「This screenshot has height=705, width=953.」を含む行から「coord(258,26)」を含む行まで（両端の行も含む）を、一字一句そのまま書き出してください。ほかの行は含めないこと。

語や要素の位置を探すための行:
------------------------------------------------

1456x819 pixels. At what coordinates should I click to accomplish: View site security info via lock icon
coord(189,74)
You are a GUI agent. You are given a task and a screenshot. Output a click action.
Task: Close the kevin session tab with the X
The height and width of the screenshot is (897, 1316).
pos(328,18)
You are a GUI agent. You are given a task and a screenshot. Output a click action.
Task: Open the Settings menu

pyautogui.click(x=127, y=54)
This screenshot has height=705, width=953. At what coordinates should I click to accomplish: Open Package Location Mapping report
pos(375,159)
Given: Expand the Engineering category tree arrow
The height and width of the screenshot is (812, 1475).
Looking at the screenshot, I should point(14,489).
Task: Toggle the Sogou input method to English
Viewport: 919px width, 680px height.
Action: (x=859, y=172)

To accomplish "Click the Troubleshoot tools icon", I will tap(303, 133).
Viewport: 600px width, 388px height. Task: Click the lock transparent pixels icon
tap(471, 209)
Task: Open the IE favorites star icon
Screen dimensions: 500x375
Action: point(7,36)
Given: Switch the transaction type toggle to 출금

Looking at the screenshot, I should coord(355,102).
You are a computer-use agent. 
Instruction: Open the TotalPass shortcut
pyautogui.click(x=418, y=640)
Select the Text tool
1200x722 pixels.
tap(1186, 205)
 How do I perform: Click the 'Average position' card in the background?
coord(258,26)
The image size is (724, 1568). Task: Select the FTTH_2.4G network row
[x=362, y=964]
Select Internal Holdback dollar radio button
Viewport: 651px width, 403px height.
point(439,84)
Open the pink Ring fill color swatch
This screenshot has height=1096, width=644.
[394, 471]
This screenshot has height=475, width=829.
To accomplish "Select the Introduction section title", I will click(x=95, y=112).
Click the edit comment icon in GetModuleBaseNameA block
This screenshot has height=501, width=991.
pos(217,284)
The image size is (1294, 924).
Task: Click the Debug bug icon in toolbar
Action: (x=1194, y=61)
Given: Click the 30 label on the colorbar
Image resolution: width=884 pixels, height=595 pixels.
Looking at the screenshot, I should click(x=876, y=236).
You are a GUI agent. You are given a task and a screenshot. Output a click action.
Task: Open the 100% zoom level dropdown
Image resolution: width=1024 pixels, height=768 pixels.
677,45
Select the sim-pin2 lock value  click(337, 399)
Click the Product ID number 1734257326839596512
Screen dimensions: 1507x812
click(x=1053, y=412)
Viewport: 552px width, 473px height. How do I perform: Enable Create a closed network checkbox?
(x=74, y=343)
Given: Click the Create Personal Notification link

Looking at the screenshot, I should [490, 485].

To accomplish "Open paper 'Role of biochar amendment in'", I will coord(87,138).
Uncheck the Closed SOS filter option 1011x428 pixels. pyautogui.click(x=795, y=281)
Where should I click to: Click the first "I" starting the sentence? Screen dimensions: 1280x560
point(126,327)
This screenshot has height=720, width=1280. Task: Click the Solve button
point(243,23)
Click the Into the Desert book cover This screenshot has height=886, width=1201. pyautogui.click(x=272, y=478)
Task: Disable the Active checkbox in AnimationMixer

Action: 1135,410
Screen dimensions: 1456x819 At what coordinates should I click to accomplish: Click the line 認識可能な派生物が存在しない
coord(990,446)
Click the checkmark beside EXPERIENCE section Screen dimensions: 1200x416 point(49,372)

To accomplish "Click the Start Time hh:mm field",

------------------------------------------------

解答 -
This screenshot has height=705, width=953. At what coordinates should I click to accomplish: Open Package Location Mapping report
pos(375,159)
Given: Expand the Engineering category tree arrow
The height and width of the screenshot is (812, 1475).
Looking at the screenshot, I should point(14,489).
Task: Toggle the Sogou input method to English
Viewport: 919px width, 680px height.
Action: (x=859, y=172)

To accomplish "Click the Troubleshoot tools icon", I will tap(303, 133).
Viewport: 600px width, 388px height. Task: Click the lock transparent pixels icon
tap(471, 209)
Task: Open the IE favorites star icon
Screen dimensions: 500x375
Action: point(7,36)
Given: Switch the transaction type toggle to 출금

Looking at the screenshot, I should coord(355,102).
You are a computer-use agent. 
Instruction: Open the TotalPass shortcut
pyautogui.click(x=418, y=640)
Select the Text tool
1200x722 pixels.
tap(1186, 205)
 How do I perform: Click the 'Average position' card in the background?
coord(258,26)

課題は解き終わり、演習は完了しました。